Define $g(r,\theta,\phi) := f(r\sin\theta\cos\phi, r\sin\theta\sin\phi, r\cos\theta)$.
Our assumptions say
$$\frac{\partial f}{\partial x}r\sin\theta\sin\phi = \frac{\partial f}{\partial y}r\sin\theta\sin\phi$$
$$\frac{\partial f}{\partial y}r\cos\theta = \frac{\partial f}{\partial z}r\sin\theta\sin\phi$$
We have
$$\frac{\partial g}{\partial \phi} = -\frac{\partial f}{\partial x}r\sin\theta\sin\phi + \frac{\partial f}{\partial y}r\sin\theta\sin\phi = 0$$
so $g$ in fact does not depend on $\phi$ and we can fix $\phi = \frac\pi2$ so
$$g(r,\theta) = f(0, r\sin\theta, r\cos\theta).$$
We have
$$\frac{\partial g}{\partial \theta} = \frac{\partial f}{\partial y}r\cos\theta - \frac{\partial f}{\partial z}r\sin\theta = 0$$
so $g$ doesn't depend on $\theta$ either. Therefore $g(r,\theta,\phi) = g(r)$ and is differentiable.
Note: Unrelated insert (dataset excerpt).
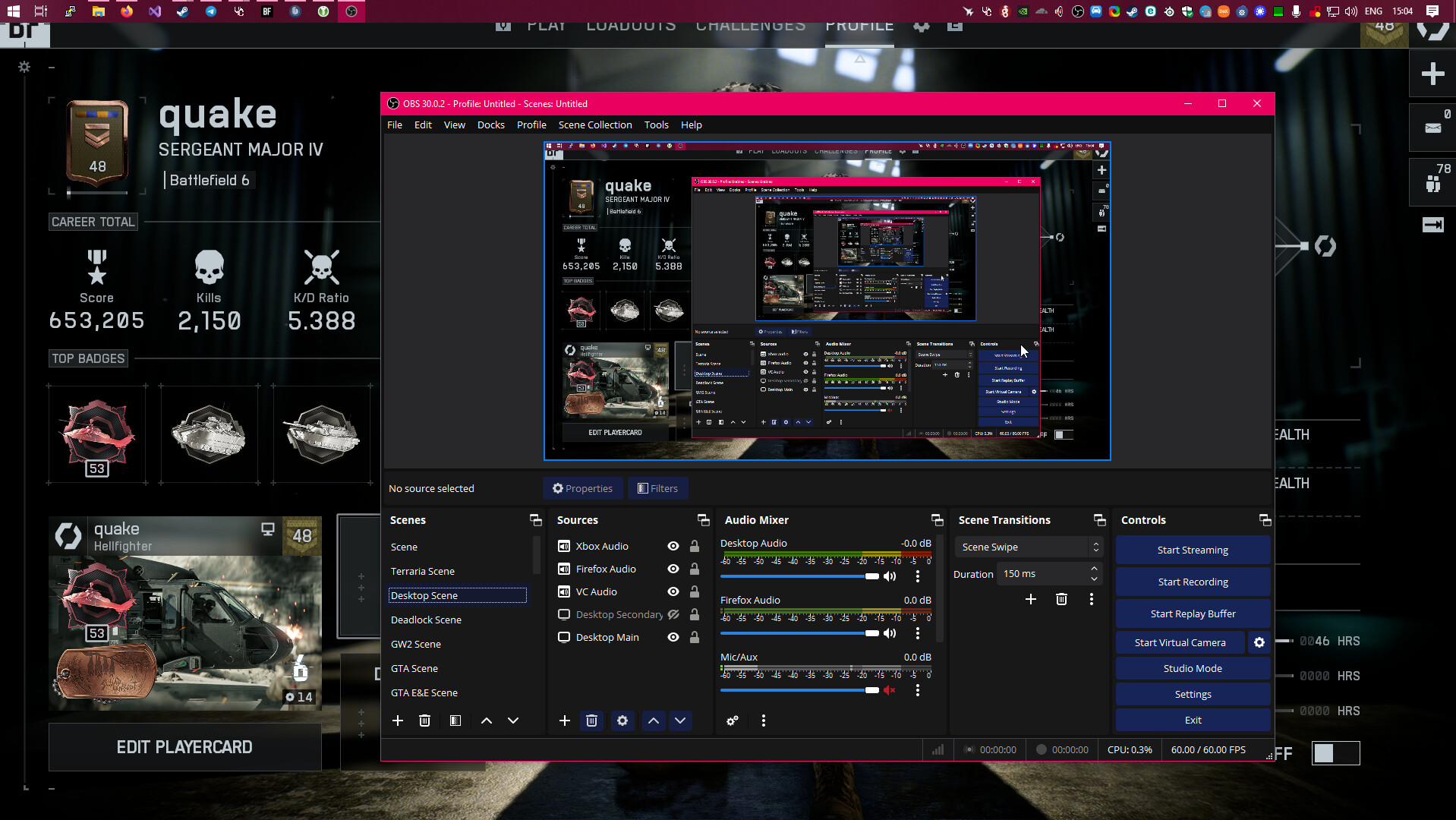Open Desktop Audio options three-dot menu
Image resolution: width=1456 pixels, height=820 pixels.
pyautogui.click(x=917, y=576)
Taking $(x,y,z)$ from a dense subset of $\Bbb{R}^3$ we can define $$(r,\theta,\phi) = \left(\sqrt{x^2+y^2+z^2}, \arctan\frac{\sqrt{x^2+y^2}}z, \arctan\frac{y}x\right)$$
and notice
$$f\left(x,y,z\right) = f(r\sin\theta\cos\phi, r\sin\theta\sin\phi, r\cos\theta) = g(r,\theta,\phi) = g(r)= g(\|(x,y,z)\|).$$
By continuity the result extends to all of $\Bbb{R}^3$.